Maintaining an avian nomenclature, another major ad-tech company has joined the sweepstakes to figure out how consumer data should be (or not) collected and used in the post-third-party-cookie and post Apple IDFA environment ad “auction” to come. 

This time, the proposal is called “PARRROT” (with three r’s) and it seeks to compromise with web browser makers, who had initially suggested all user data handling would occur in the browser.  “We’ve reached peak bird acronyms with PARRROT from the @magnite team,” mused CafeMedia’s Paul Bannister in a Tweet. 

As reported by Privacy Beat last week,, the idea-du-semaine was “DoveKey,” which suggested the creation of a third-party gatekeeper to manage advertising “auctions” and user data.

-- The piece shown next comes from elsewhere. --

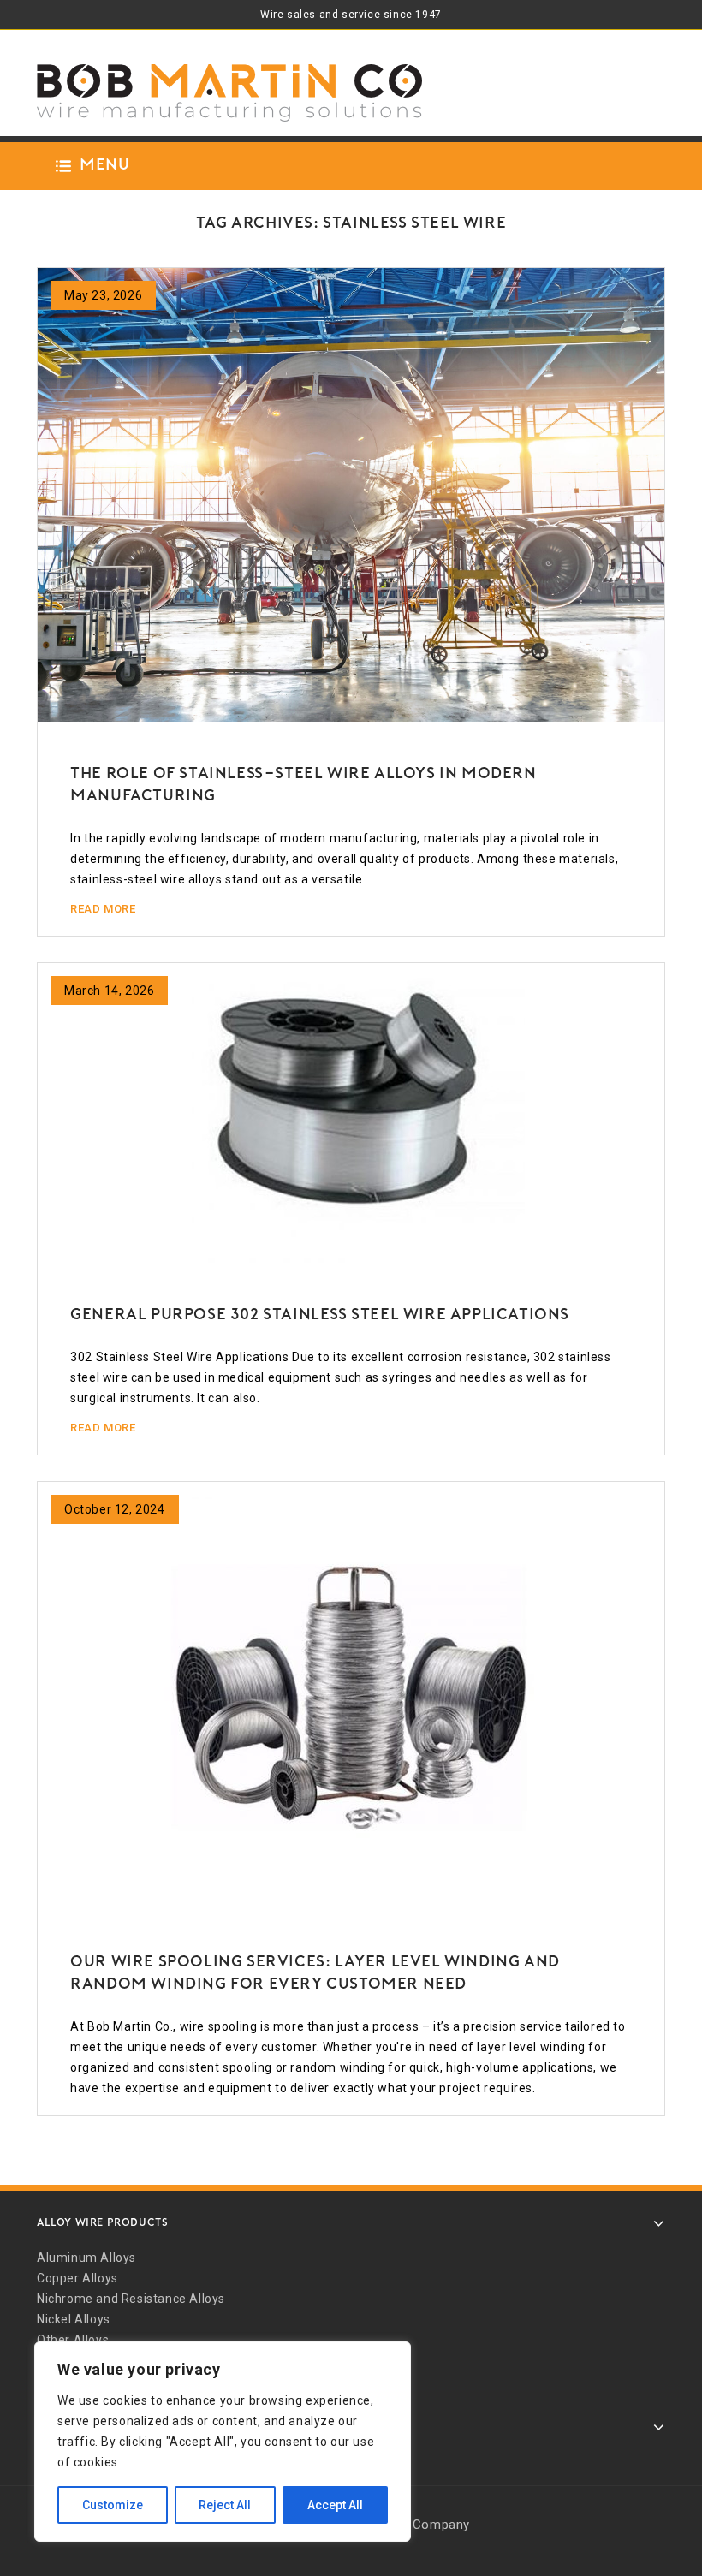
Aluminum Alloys (86, 2257)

DoveKey, proposed by Google, modified TurtleDove, also proposed by Google, and Sparrow, proposed by engineers at ad-tech company Criteo.

PARRROT is an acronym for “The Publisher Auction Responsibility Retention Revision of TurtleDove,” as written by Brad Rodriguez, a developer at Magnite, in Los Angeles, the new name for major ad-tech company The Rubicon Project.  “ . . . [W]e think TurtleDove could be improved further by allowing the publisher to retain control of the auction.”

The back-and-forth is all playout in the W3C’s Privacy Community Group, which holds every-other-week Zoom-in that anyone can join and then posts public minutes. As a result a sort of professional rivalry among elements of the ecosystem is driving fresh ideas about how to find a balance between privacy and ad targeting that avoids opaque use of personal information for other unknown purposes. For example, this week, Bannister, of CafeMedia, outlined his new contribution to a proposal that would allow the sharing of user data across related websites using technologies like Single Sign On and a first-party cookie.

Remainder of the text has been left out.